Pubs are such places. They are simply dens of iniquity, seething with sin and blasphemy. People who find themselves at home in public houses prove, as surely as Belshazzar did, that they are weighed in God’s balances and found wanting. Man’s chief end is to glorify God, and to enjoy Him for ever. “Whether therefore ye eat, or drink, or whatsoever ye do, do all to the glory of God” (1 Cor. 10:31). Now a person cannot glorify God, and fulfil the end of his creation by frequenting cinemas, pubs and dance halls: places that pander to the flesh, and where provision is made to gratify the lust of the flesh, the lust of the eye and the pride of life.
Sinners also prove themselves to be found wanting by the ill-use that they make of the holy vessels of God’s house. The vessels which Belshazzar made a sacrilegious use of were the vessels of the Lord’s temple. We shall mention three of the Lord’s vessels in His house today which many people ill-treat, and thus demonstrate that they are weighed in the balances, and found wanting.

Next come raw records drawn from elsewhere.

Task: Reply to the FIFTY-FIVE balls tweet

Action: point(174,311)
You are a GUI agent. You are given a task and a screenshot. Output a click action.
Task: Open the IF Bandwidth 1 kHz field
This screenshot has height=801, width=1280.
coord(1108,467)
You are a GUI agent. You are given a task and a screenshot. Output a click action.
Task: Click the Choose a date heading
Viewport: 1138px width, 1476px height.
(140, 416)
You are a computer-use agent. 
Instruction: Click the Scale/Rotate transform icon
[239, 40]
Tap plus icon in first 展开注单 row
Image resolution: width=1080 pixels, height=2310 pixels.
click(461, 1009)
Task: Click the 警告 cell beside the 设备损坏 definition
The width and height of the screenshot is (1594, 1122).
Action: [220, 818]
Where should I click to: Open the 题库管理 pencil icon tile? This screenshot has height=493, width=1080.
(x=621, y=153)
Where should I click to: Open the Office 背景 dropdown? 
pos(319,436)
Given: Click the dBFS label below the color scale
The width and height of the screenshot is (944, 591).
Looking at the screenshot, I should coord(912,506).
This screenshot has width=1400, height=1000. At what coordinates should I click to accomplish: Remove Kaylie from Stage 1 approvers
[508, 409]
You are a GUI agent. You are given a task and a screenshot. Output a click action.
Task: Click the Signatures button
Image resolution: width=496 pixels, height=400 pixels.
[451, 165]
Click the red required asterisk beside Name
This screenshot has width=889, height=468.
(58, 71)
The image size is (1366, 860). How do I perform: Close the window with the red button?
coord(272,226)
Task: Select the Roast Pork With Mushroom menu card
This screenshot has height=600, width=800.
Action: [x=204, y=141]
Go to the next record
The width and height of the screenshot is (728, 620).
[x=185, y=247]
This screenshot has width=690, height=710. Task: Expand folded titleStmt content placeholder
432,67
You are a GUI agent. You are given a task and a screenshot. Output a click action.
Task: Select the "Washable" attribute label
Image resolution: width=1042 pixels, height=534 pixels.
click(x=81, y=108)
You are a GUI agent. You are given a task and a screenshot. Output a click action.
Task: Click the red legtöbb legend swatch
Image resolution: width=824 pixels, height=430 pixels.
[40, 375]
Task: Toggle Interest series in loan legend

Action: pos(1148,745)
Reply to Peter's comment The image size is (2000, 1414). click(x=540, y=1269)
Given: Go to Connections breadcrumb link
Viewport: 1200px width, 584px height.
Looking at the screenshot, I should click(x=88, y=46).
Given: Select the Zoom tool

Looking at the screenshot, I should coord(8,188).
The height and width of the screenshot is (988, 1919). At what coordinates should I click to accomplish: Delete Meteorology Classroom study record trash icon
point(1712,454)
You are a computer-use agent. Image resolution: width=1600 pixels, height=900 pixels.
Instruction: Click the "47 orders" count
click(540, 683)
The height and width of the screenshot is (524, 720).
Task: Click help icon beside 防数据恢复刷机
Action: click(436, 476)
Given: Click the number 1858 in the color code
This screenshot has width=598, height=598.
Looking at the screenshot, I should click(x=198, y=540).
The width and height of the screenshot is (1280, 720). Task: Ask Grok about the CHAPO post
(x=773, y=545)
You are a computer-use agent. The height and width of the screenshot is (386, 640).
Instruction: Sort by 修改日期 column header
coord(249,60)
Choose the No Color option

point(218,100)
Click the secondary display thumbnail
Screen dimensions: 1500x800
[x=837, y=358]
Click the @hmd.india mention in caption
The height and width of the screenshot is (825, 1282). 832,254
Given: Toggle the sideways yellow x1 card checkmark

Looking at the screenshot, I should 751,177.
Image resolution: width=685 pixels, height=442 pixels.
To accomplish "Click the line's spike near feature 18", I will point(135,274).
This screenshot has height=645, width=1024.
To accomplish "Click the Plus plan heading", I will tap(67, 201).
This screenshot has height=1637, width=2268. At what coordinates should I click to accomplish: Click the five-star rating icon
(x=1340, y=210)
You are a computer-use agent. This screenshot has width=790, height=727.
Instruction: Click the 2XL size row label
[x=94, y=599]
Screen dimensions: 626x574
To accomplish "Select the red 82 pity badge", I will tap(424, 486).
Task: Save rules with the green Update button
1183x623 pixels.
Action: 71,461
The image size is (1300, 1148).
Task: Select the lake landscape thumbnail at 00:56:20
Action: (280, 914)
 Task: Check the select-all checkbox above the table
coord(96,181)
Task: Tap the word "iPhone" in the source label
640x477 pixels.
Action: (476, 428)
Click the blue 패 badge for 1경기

First of all there is His holy Word. This book, the Bible, is God’s holy Word: inspired by the Holy Ghost. When people call into question God’s holy Word – its inerrancy, trustworthiness, authenticity and infallibility – they prove that in God’s balances they are found wanting and that they were never born again, whatever standing they may have or whatever their academic attainments may be. I was reading an article in the Presbyterian magazine The Outlook, by Principal Lloyd Geering1 of the Presbyterian Theological Hall in Dunedin, in which he clearly shows his attitude to God’s Word – how he sits in judgement on the holy Word of God, and clearly does not accept it as God’s inspired, infallible Word. What Principal Geering says proves clearly that he is found wanting in God’s balances. It is to be feared that this is the case with the great majority of the ministers of the Presbyterian Church of New Zealand, when they would have a man who makes such attacks on God’s holy word as the Principal of their college. Those who accept such views, whatever their standing in church or state, are in God’s balances found wanting. Unless they repent, they shall be in that condition at death, and throughout the endless ages of eternity.
Persons who do not read the Bible may say, “Oh, yes, we believe the Bible to be God’s Word,” but they do not search the Bible. They do not take the Word of God as a lamp to their feet or as a light to their path.
his way to purify?
If he according to thy word
thereto attentive be,
(Psalm 119:9, metrical).
Persons who do not take the Word of God as a light to their path are going their own way; they show no regard for what God says in His truth. They prove clearly that they are TEKEL: weighed in the balances, and found wanting.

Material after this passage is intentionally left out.